Task instructions -> I need the lines from the one holding "Image resolution: width=783" to the last line of the data below repeated exactly, both included, without pictures.

----- Record set -----

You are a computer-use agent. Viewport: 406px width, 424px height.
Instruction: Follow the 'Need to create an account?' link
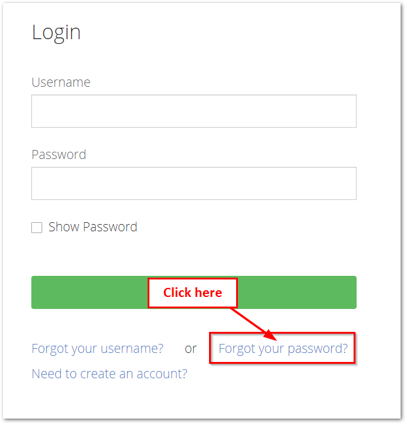109,373
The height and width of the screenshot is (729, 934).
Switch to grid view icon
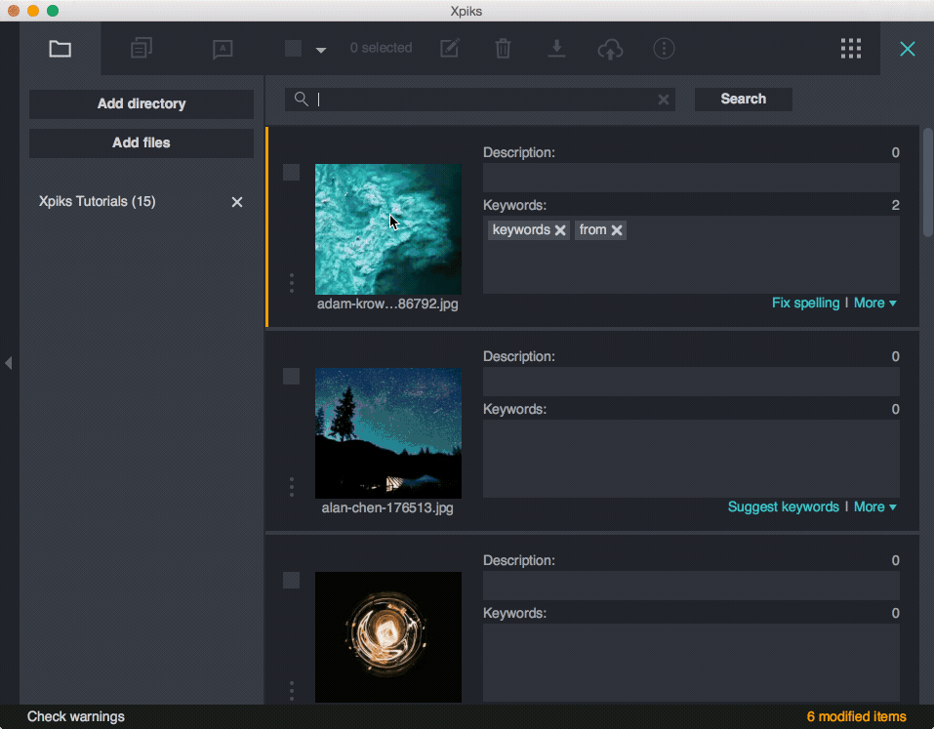point(850,49)
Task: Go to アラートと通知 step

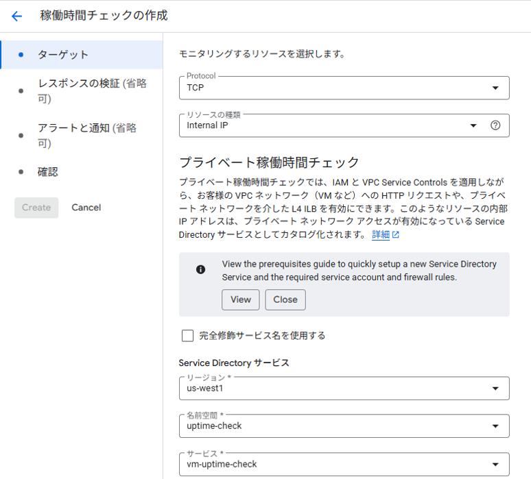Action: pyautogui.click(x=82, y=136)
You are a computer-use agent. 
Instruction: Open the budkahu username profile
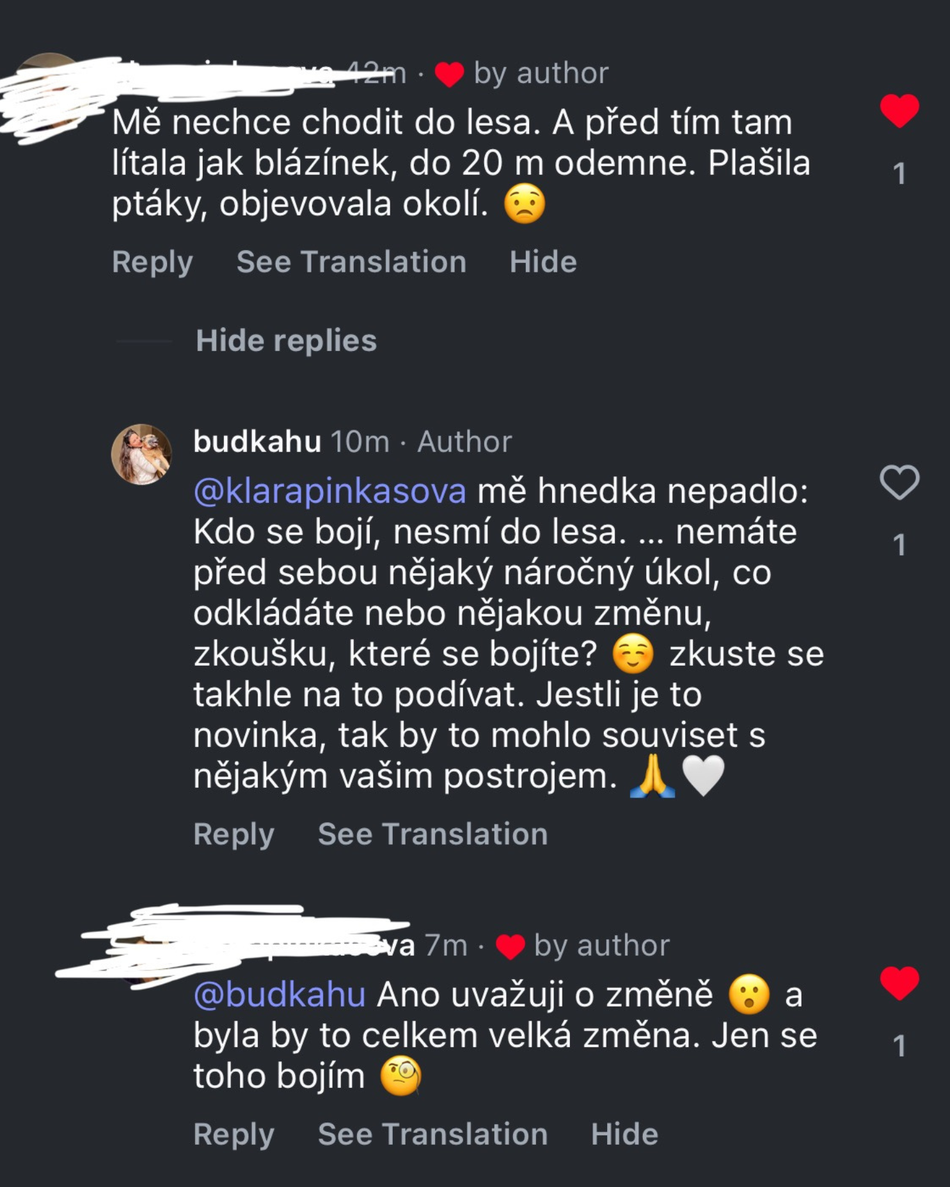coord(257,442)
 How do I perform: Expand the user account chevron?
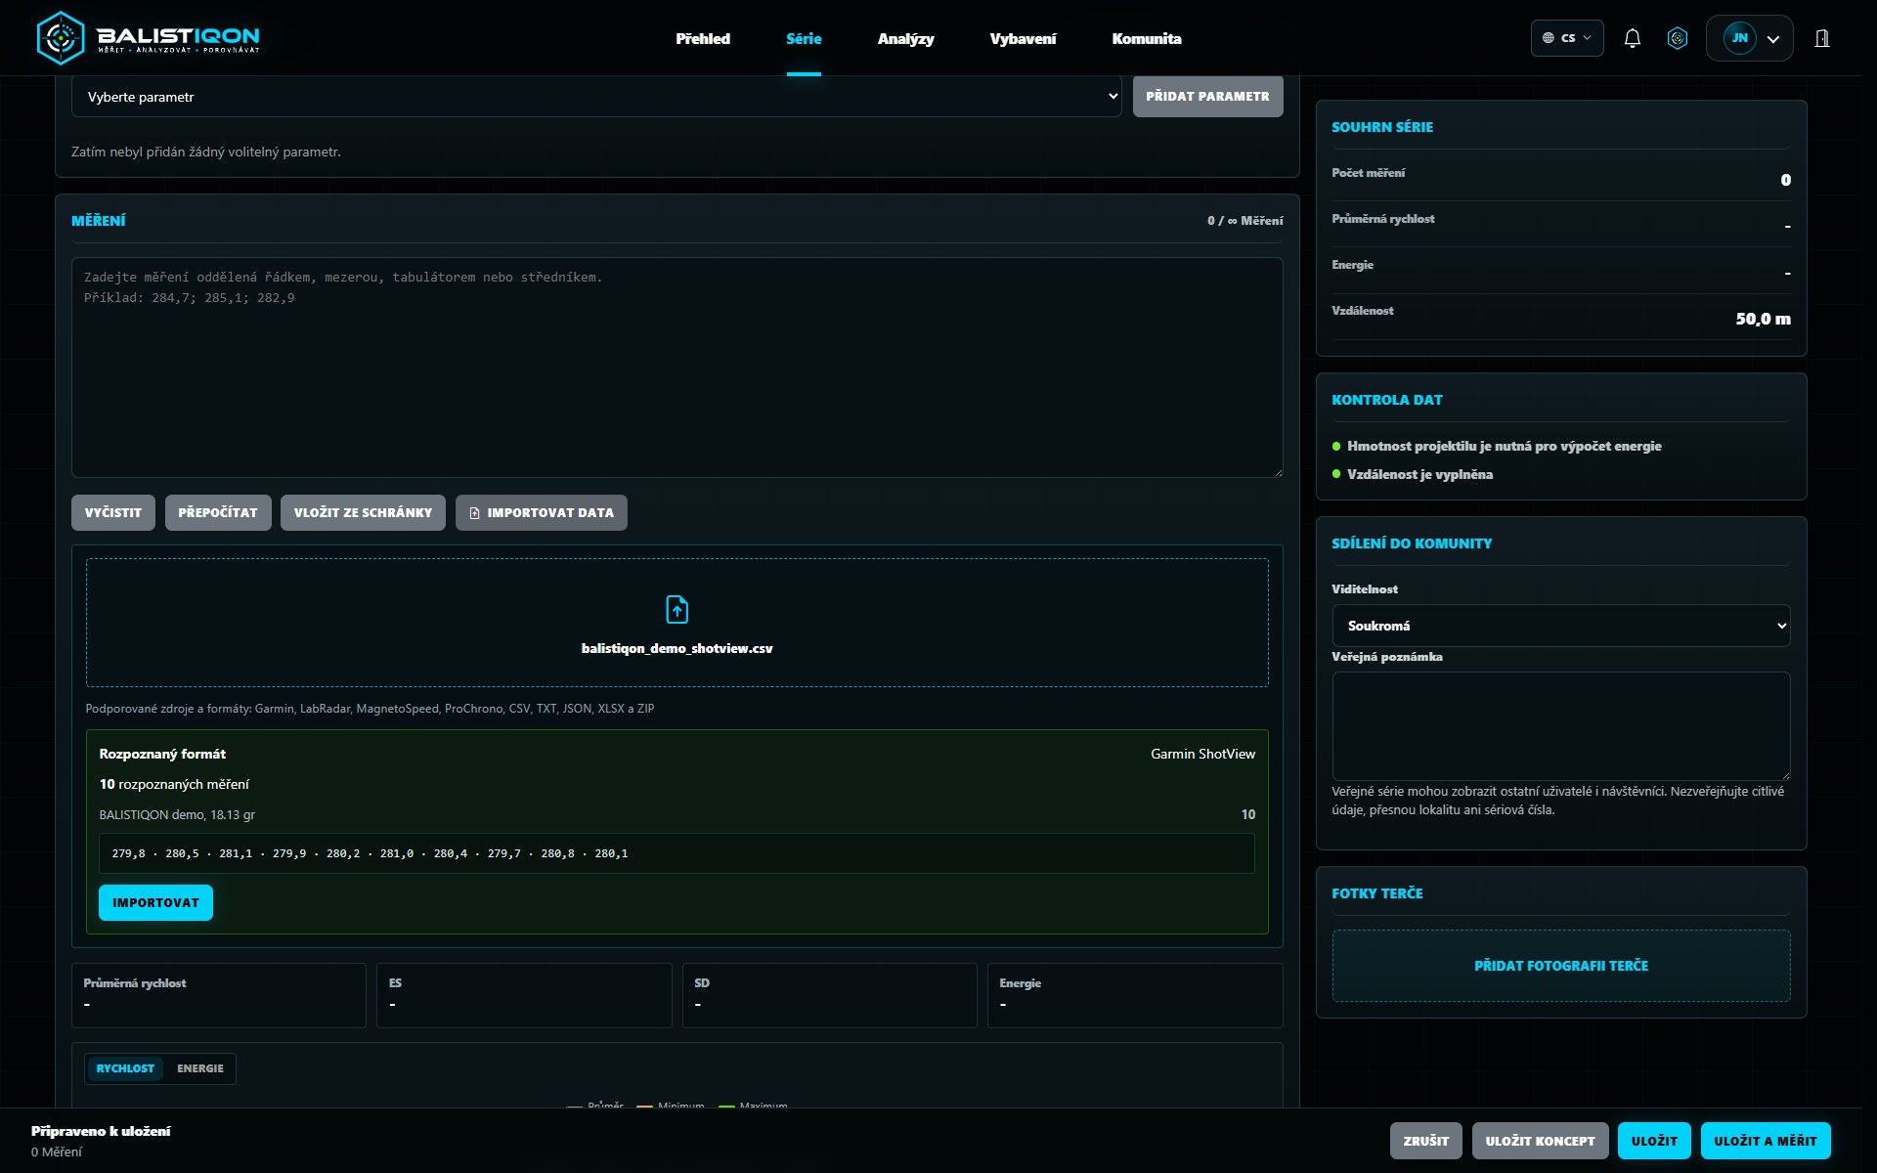[1773, 39]
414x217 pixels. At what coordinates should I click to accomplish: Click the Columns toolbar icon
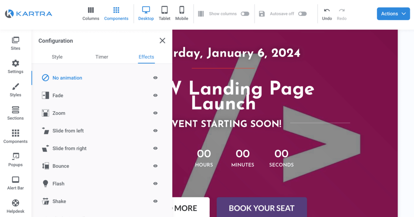point(91,13)
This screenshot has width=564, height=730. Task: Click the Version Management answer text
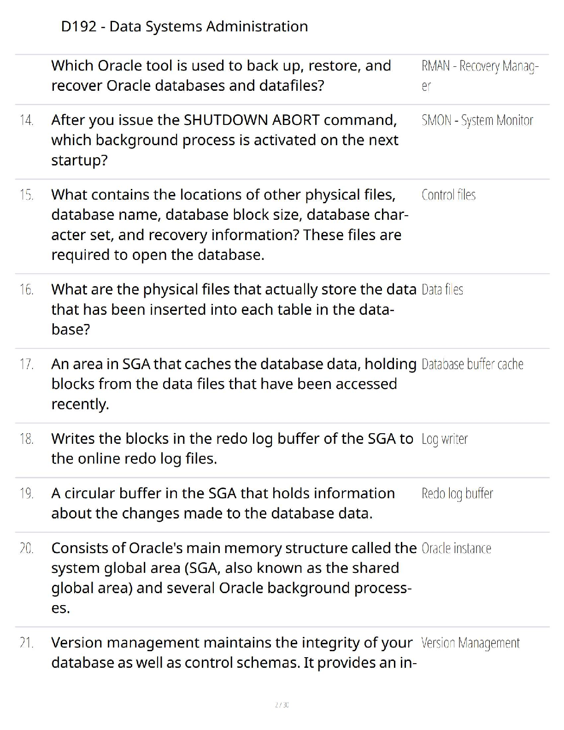(x=470, y=643)
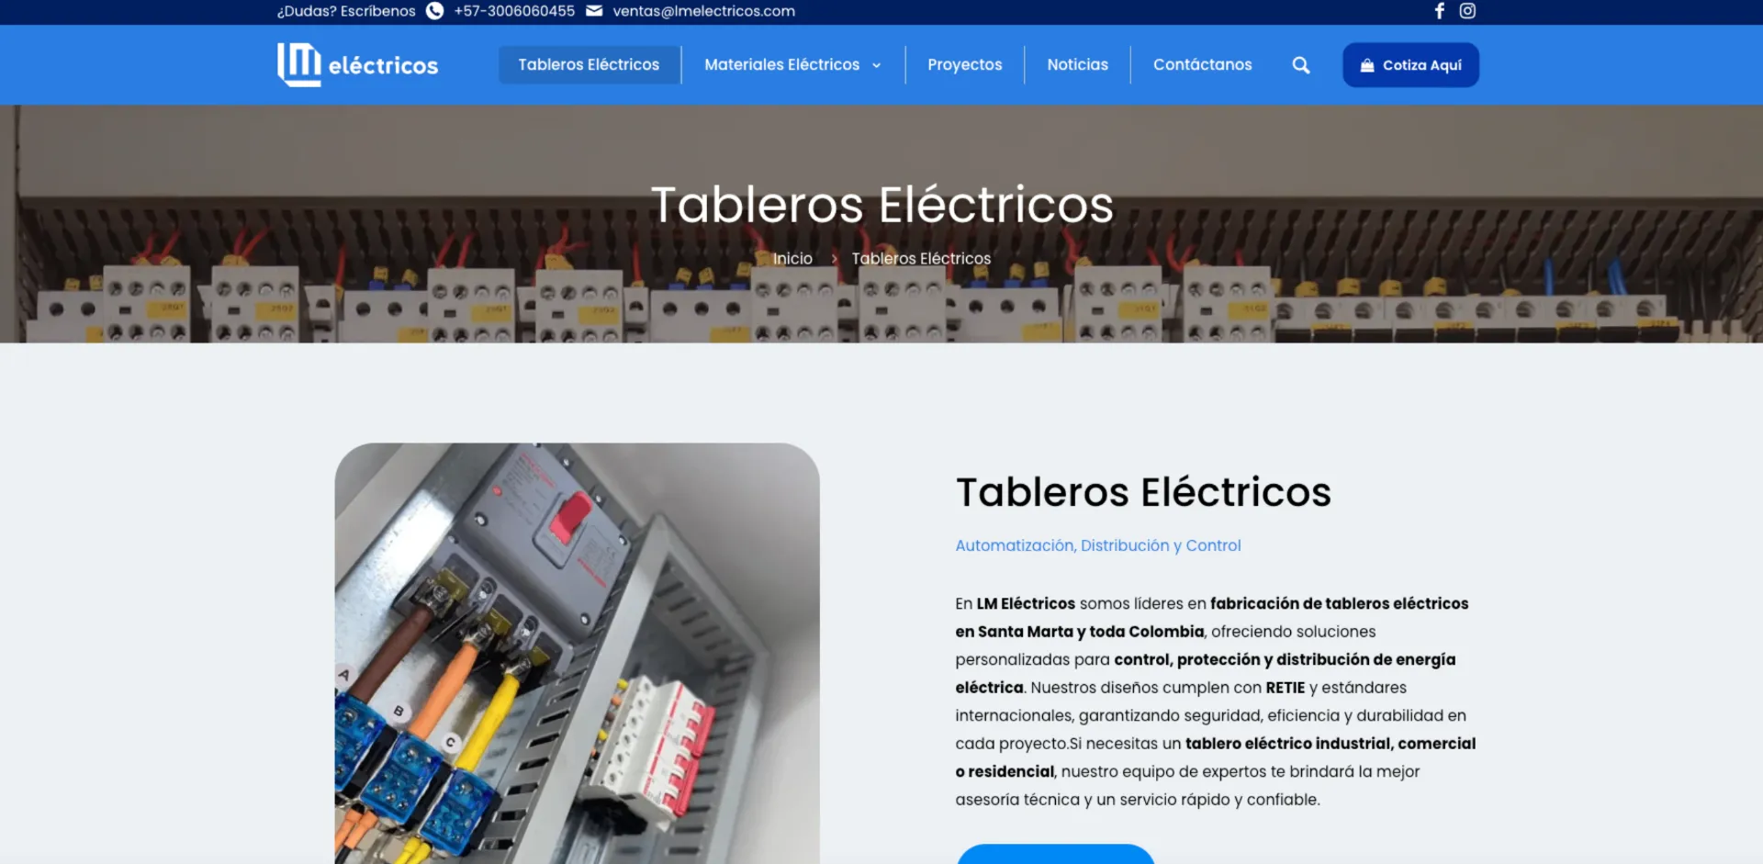
Task: Click the Facebook icon in top bar
Action: click(1439, 11)
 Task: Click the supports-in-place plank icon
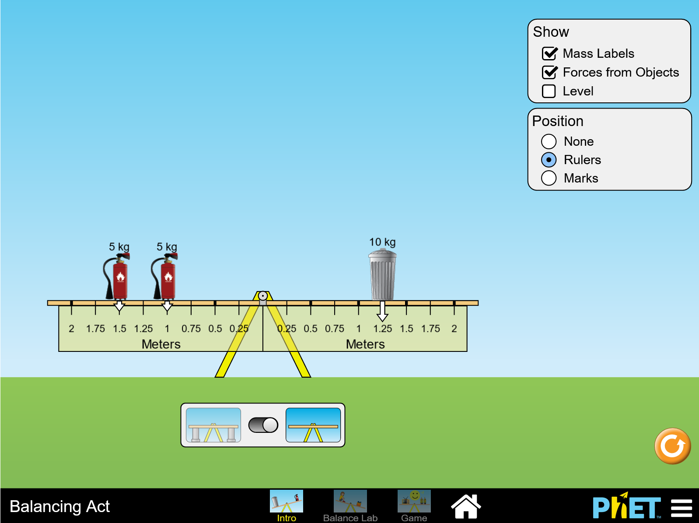[x=213, y=425]
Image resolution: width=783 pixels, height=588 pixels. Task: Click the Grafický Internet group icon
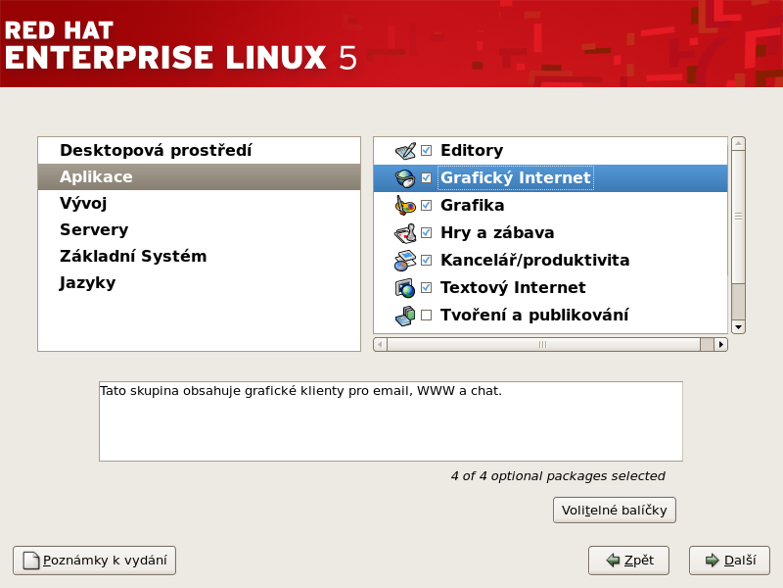[405, 178]
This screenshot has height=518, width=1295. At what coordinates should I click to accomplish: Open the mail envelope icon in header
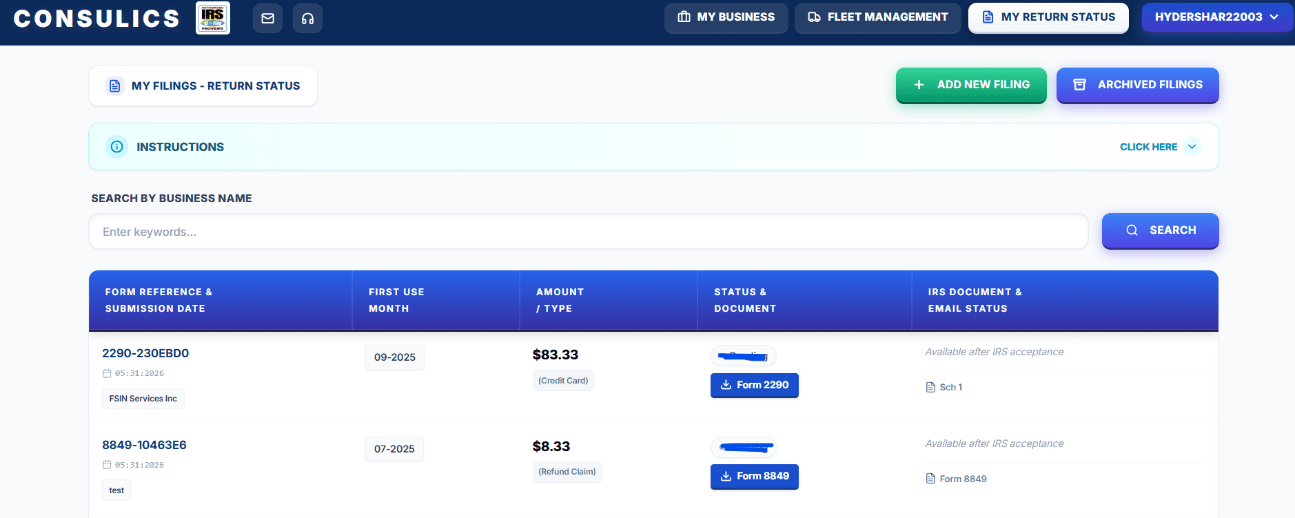[x=268, y=19]
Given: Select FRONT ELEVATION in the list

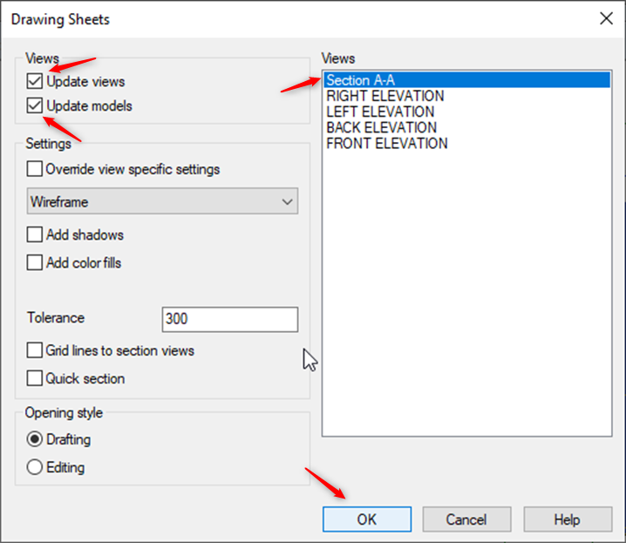Looking at the screenshot, I should click(387, 143).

-----

Result of this exercise ->
Image resolution: width=783 pixels, height=588 pixels. Task: Click the Grafický Internet group icon
[405, 178]
This screenshot has height=518, width=1295. At what coordinates should I click to accomplish: Open the mail envelope icon in header
[x=268, y=19]
Given: Select FRONT ELEVATION in the list

Looking at the screenshot, I should click(387, 143).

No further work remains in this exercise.